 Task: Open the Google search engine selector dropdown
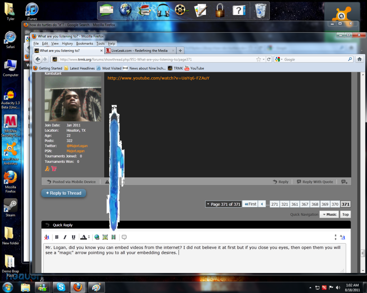pos(280,59)
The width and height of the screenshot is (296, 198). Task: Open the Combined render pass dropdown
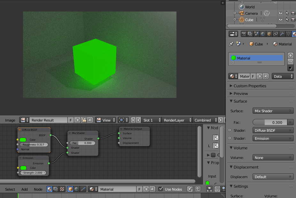tap(205, 120)
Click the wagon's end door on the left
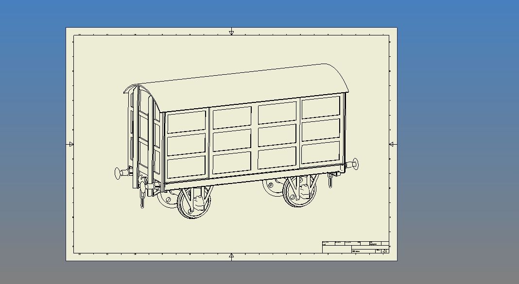Screen dimensions: 519x284 pyautogui.click(x=144, y=136)
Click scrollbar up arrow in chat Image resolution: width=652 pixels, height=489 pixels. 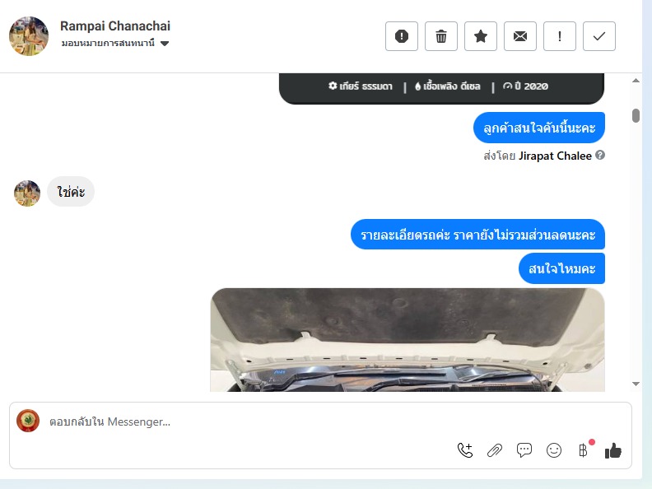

**과제 설명**
위의 항목을 모두 한 글자도 바꾸지 말고 그대로 출력하되, 그림은 빼세요.

**출력 결과**
 Task: Open the Google search engine selector dropdown
pos(280,59)
The width and height of the screenshot is (296, 198). Task: Open the Combined render pass dropdown
tap(205, 120)
Click the wagon's end door on the left
Screen dimensions: 519x284 pyautogui.click(x=144, y=136)
Click scrollbar up arrow in chat Image resolution: width=652 pixels, height=489 pixels. 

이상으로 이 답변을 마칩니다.